We’ve often likened the migration of the billions of birds that move across our hemisphere from south to north each spring to be more like the movements of a living sea that takes place in the airspace above our heads. In fact, most of it goes on while our heads are resting on our bed pillows. That’s because (as faithful readers of our column will know) most birds do the bulk of their migration at night.

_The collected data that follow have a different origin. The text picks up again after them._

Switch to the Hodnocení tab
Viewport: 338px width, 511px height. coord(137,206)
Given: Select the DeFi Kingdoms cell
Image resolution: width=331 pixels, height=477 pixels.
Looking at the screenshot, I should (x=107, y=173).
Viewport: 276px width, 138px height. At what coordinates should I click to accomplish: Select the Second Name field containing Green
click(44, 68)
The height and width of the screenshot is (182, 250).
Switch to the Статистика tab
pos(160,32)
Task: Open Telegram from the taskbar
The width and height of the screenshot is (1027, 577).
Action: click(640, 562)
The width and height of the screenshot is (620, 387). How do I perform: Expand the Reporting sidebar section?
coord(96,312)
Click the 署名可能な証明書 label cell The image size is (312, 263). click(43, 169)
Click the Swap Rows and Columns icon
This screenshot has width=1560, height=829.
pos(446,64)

Many decades ago, in an attempt to provide a simple concept to describe migration and to assist in setting up management regions for waterfowl hunting regulations, the idea of bird migration “flyways” was introduced. Within the flyway framework is the idea that one set of birds migrates by staying within a flyway that extends along the Atlantic coast in a south-to-north direction. Another set of birds is considered to migrate through the Mississippi Valley of the U.S.—they are said to use the “Mississippi Flyway.” To the West of the Mississippi Flyway is the “Central Flyway,” and along the Pacific Coast is the “Pacific Flyway.” These four regions have been very useful in the waterfowl management world, and they do generally conform to regions within which the same populations of birds move back and forth during migration. But even for waterfowl, they are only general approximations of the reality of how birds migrate across the landscape of our continent. The truth is that the simple “flyway” concept as embodied in the four flyways we described was not really meant to describe how most birds migrate. In fact, the described “flyways” do not bear even a remote resemblance to the pathways that most birds follow in migration.

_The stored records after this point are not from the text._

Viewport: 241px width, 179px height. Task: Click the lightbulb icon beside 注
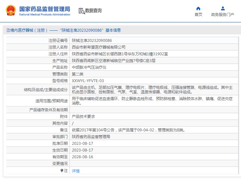(x=62, y=171)
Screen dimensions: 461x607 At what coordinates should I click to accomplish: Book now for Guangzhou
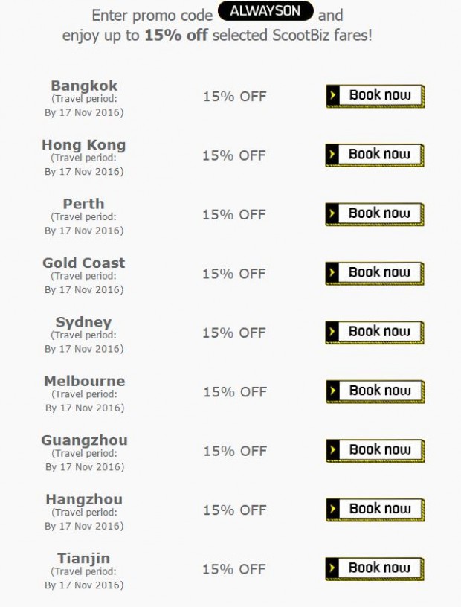[x=375, y=451]
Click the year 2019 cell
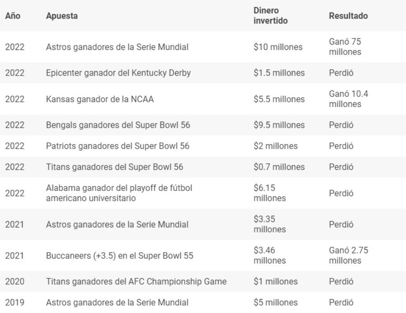Image resolution: width=406 pixels, height=313 pixels. pos(14,302)
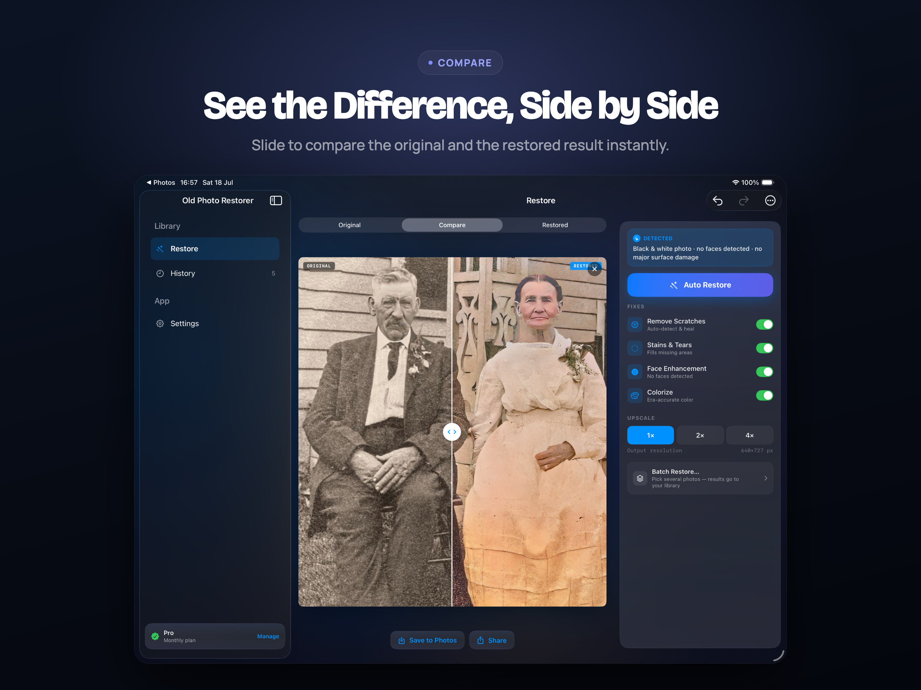Image resolution: width=921 pixels, height=690 pixels.
Task: Choose the 4× upscale option
Action: (749, 435)
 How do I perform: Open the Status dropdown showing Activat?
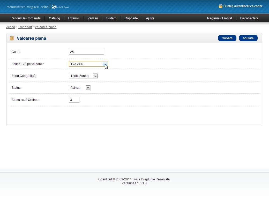80,88
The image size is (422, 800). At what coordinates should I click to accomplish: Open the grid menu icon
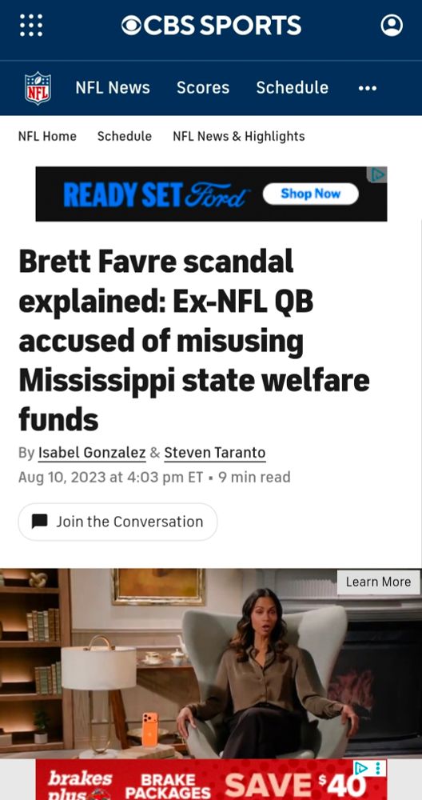pyautogui.click(x=31, y=25)
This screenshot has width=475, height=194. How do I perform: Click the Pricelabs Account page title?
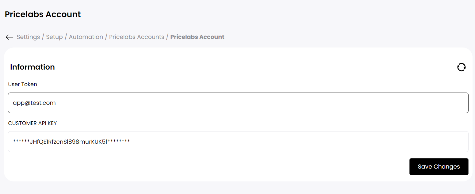pos(43,14)
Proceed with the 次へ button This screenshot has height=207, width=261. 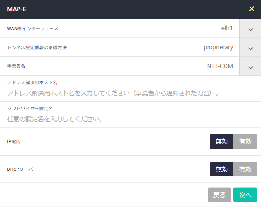tap(245, 195)
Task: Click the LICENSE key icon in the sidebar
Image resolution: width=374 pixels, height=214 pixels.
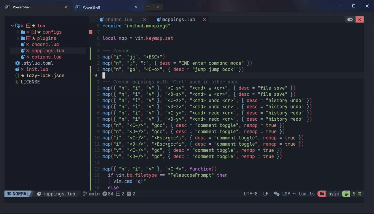Action: [17, 82]
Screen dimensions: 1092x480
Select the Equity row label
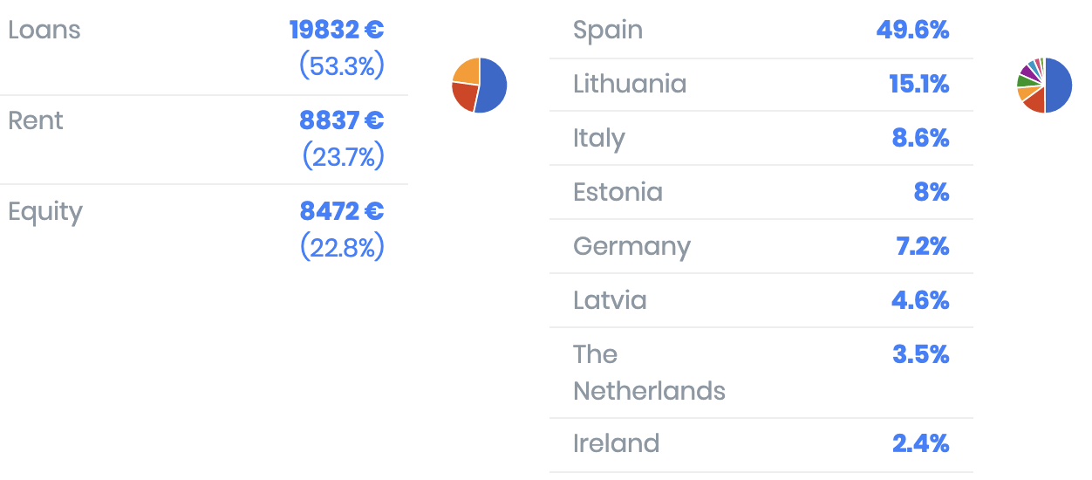click(x=45, y=212)
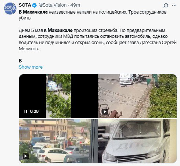
Task: Click the 0:28 video time indicator
Action: pos(34,111)
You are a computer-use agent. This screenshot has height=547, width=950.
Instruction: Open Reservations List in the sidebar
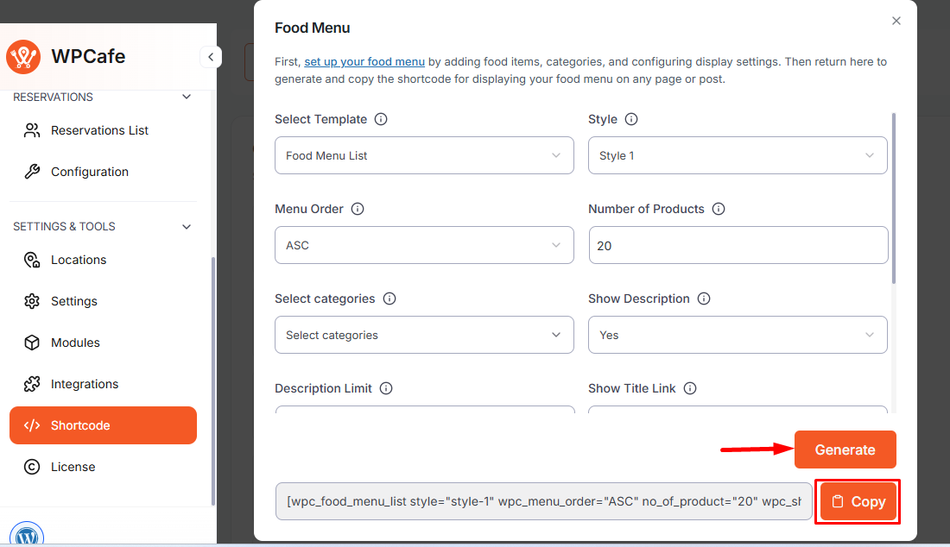(x=99, y=130)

Even within waterfowl, there are many species that move across three or four of the established “flyways” during their migratory journeys. Some greater and lesser scaup, the birds known as blue-bills by waterfowl hunters because of their beautiful light blue bills, move from their breeding grounds in the Boreal Forest regions of Alaska and western Canada to the Atlantic Coast. The same is true of the three species of scoters—black, surf, and white-winged—that winter along our coastline.
When we start to consider songbirds, the idea that they organize their migrations within four neat south-to-north corridors, completely falls apart. In spring, billions of songbirds are trying to make their way north from South and Central America, the Caribbean, Mexico, and the southern U.S. As this sea of migrating life gets to the southern U.S. (or starts there, in the case of birds wintering in the U.S.), birds are forced to follow the best prevailing rivers of wind. They are generally stopped from continuing if they encounter heavy rain and snow storms, and winds blowing hard from the North, against the direction that they are hoping to head. That means that as these birds depart into the dark skies each night of their journey, they are floated along by winds that may take them in directions that pay no attention to the flyway concept.
Here in Maine, our spring bird migration seemed to have been rather slow over the past week, perhaps stalled because of weather systems to our south that effectively blocked large numbers from making their way north to our area. But the roadblock seemed to break a few days ago, and suddenly thousands of birds made their appearance. Hundreds of yellow-rumped warblers were moving through the treetops in the forests of the Dresden Bog (officially, the Erle R. Kelley Wildlife Management Area) and others reported similar large numbers of white-throated sparrows in places along the coast. Also swept in to Maine by this massive movement of birds where many first-of-the-year sightings including for us, black-and-white and black-throated green warblers, as well as northern parulas, ovenbirds, blue-headed vireos, even some chimney swifts chattering overhead as we walked the neighborhood. Brother Andrew down on the coast texted us of his first rose-breasted grosbeaks and gray catbirds, too.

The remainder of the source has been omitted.